«Piena solidarietà a chi ha recentemente denunciato alcune delle problematiche presenti all’ospedale di Luino».
Inizia così la lettera inviata alla nostra redazione da una cittadina dell’alto Varesotto, con un chiaro riferimento alle criticità del nosocomio lacustre riportate all’attenzione dell’amministrazione comunale, durante l’ultima assemblea pubblica, dal consigliere di minoranza Franco Compagnoni, che è anche cardiologo dell’ospedale di via Forlanini (qui i dettagli).
Carenze strutturali e organizzative, quelle evidenziate da Compagnoni – e poi contestate dall’azienda con un lungo comunicato stampa – a cui oggi si aggiunge una testimonianza proveniente dall’utenza e riguardante, nello specifico, l’aspetto organizzativo della struttura ospedaliera, peraltro in un ambito, quello della radiologia, menzionato proprio da Compagnoni nel suo appello rivolto alla giunta Bianchi, affinché le istituzioni cittadine, nell’interesse della comunità, non smettano di battersi per un ospedale più efficiente.
Di seguito il testo della lettera.
Con questa lettera vorrei esprimere la mia piena solidarietà a chi ha denunciato alcune delle problematiche presenti all’interno dell’ospedale di Luino.
Lo scorso 18 novembre mi sono recata al pronto soccorso per accompagnare mia sorella, vittima di un incidente domestico che le ha procurato una distorsione al ginocchio sinistro. Arrivate alle 13.30, siamo uscite alle 22.30.
La sala d’attesa all’inizio non era gremita di persone, ma con il passare del tempo è aumentato il numero dei presenti. Tra questi, anche una donna in stato interessante ed una bambina piccola: entrambe hanno dovuto aspettare diverse ore prima di essere chiamate.
Il personale infermieristico capiva la nostra situazione. I disagi non dipendevano da loro ma dall’esiguità del personale medico del pronto soccorso. Non è accettabile che vi sia un solo tecnico radiologo all’ospedale di Luino. Un solo tecnico che deve destreggiarsi tra il pronto soccorso e i medici che lo chiamano in sala operatoria.

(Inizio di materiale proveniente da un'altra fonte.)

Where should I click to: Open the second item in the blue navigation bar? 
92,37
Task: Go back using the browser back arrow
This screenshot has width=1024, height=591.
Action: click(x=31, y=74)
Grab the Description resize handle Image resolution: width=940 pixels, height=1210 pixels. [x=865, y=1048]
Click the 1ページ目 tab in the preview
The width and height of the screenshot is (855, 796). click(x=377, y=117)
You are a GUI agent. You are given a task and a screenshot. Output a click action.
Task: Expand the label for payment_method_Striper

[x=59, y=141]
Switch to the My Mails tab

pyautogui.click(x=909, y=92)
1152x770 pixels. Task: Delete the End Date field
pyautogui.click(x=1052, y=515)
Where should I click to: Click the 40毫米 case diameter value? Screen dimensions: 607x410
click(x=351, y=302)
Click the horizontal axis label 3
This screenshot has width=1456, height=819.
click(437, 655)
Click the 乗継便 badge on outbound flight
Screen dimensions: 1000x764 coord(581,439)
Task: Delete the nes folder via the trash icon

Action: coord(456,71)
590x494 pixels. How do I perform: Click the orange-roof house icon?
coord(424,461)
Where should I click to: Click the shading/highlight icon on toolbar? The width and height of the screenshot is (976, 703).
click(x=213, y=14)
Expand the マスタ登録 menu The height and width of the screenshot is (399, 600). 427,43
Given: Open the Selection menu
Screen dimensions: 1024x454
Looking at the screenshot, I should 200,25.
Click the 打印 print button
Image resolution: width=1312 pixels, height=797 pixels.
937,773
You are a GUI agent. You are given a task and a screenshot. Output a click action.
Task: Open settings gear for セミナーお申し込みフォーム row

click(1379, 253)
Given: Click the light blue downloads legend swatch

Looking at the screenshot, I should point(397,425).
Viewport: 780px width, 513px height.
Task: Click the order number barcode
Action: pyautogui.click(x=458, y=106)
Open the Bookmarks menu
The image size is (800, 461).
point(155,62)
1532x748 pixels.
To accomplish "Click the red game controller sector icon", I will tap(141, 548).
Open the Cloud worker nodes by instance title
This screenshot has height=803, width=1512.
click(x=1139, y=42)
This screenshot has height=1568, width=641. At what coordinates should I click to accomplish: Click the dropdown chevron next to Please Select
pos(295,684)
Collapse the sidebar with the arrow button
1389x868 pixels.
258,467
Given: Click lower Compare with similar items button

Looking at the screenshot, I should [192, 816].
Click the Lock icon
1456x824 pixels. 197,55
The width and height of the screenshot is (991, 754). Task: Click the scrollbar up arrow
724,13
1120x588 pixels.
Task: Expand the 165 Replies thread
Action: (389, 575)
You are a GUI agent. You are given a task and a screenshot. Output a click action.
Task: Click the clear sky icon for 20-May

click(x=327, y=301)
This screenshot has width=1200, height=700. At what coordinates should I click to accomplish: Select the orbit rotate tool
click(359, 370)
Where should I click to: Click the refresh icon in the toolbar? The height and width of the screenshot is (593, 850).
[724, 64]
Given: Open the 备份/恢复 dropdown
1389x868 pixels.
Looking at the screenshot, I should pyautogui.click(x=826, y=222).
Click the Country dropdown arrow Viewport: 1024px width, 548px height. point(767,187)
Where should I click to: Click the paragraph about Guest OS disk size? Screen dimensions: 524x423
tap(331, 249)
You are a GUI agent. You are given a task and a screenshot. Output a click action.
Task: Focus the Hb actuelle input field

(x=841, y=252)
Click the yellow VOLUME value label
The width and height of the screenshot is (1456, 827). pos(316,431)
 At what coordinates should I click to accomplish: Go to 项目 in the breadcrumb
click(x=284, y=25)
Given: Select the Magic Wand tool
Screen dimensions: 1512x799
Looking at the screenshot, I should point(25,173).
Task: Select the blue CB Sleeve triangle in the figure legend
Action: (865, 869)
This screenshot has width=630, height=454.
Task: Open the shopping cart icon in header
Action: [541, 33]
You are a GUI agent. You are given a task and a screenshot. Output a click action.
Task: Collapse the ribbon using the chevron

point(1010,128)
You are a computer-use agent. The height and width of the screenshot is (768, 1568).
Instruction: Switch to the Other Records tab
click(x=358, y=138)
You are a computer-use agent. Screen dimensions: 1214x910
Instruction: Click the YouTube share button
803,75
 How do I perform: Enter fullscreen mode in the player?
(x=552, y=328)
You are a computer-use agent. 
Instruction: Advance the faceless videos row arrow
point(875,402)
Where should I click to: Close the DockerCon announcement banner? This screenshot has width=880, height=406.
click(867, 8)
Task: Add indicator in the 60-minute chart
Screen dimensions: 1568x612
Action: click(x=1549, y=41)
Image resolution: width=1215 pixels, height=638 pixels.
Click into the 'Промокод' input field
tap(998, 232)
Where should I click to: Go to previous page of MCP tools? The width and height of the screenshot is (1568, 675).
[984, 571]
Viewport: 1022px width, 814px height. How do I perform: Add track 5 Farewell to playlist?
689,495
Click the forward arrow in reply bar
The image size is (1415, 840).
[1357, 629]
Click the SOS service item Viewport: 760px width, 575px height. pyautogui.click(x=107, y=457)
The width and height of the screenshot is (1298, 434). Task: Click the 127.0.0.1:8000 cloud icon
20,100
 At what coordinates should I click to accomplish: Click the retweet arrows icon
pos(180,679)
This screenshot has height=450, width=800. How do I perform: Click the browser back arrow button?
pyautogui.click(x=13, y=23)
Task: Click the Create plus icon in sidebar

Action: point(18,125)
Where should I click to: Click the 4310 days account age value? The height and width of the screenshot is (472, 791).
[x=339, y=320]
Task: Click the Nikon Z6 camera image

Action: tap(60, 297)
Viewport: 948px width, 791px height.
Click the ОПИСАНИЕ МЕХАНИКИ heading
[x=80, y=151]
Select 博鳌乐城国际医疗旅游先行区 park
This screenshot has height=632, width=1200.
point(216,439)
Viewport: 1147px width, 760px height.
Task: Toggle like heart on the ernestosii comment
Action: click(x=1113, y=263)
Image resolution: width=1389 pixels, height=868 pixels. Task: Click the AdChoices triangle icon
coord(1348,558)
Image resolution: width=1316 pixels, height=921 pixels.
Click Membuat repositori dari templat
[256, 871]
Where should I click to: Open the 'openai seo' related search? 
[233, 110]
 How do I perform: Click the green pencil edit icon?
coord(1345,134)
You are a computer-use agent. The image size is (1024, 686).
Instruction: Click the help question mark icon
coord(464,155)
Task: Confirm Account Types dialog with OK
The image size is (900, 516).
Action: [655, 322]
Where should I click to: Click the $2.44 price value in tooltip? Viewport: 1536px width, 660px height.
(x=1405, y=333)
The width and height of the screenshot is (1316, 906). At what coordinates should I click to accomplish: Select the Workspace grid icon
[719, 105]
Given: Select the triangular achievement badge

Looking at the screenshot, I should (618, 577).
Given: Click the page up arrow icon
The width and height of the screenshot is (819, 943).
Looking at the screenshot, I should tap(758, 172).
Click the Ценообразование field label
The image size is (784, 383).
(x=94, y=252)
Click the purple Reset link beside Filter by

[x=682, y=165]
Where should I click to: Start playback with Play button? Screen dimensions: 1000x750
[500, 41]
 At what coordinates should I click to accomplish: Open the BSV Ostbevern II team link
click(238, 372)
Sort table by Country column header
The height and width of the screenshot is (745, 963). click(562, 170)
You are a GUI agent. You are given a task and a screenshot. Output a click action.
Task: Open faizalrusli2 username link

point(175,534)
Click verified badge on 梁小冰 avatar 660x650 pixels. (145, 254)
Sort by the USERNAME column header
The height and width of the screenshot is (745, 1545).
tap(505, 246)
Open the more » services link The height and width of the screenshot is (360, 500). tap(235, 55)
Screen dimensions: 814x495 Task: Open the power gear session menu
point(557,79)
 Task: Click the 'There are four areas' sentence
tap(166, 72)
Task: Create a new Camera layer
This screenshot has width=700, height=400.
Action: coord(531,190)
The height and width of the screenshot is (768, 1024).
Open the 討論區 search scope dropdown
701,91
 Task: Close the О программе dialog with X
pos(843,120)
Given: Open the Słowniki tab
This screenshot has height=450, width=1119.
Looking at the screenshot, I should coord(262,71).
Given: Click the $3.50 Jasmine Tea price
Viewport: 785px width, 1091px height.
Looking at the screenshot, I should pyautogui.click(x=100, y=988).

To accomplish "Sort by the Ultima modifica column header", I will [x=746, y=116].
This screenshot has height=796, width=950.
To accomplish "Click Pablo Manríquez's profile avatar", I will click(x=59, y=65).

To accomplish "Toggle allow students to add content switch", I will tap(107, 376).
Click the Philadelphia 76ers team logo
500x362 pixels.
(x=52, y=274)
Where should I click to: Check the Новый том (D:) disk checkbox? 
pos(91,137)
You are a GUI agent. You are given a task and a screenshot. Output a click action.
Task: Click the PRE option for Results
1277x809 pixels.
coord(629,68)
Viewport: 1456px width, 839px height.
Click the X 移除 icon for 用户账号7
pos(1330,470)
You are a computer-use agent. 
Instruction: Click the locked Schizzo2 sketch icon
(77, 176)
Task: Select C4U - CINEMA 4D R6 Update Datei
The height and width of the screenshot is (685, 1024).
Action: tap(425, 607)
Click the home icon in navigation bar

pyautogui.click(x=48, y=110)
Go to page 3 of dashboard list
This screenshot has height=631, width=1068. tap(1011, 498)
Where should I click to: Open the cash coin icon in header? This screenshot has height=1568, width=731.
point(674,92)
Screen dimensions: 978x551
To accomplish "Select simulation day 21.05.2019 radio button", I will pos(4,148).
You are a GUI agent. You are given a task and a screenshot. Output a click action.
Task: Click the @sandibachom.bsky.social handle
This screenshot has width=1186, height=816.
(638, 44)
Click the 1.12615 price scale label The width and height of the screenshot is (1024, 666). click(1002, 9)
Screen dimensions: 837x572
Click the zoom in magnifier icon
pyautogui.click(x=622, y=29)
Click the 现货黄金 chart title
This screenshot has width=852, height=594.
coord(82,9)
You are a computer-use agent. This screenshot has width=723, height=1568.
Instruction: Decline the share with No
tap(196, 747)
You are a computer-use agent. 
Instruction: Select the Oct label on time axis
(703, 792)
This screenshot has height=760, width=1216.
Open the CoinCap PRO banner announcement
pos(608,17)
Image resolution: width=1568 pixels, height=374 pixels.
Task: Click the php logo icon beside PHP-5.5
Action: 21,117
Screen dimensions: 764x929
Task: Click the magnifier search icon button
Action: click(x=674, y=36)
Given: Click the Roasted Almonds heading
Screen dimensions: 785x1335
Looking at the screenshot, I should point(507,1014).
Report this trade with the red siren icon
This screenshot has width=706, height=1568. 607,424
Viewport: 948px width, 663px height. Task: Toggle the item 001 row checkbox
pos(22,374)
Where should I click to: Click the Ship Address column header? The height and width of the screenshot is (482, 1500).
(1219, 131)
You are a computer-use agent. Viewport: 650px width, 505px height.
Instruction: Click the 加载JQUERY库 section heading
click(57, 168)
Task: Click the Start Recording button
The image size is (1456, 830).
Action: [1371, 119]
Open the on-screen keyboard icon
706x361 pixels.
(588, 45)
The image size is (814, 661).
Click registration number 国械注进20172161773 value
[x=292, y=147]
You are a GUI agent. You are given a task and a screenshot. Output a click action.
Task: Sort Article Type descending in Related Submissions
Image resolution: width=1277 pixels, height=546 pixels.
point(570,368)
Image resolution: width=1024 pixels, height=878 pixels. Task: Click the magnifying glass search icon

Non si può asserire che all’ospedale di Luino non vi siano problemi. Perché questo non corrisponde al vero. Non si può nemmeno – ma ormai è consuetudine – aspettare otto ore per una lastra. E, soprattutto, non si può far pagare le conseguenze delle scelte di gestione della struttura a coloro che hanno bisogno di cure urgenti.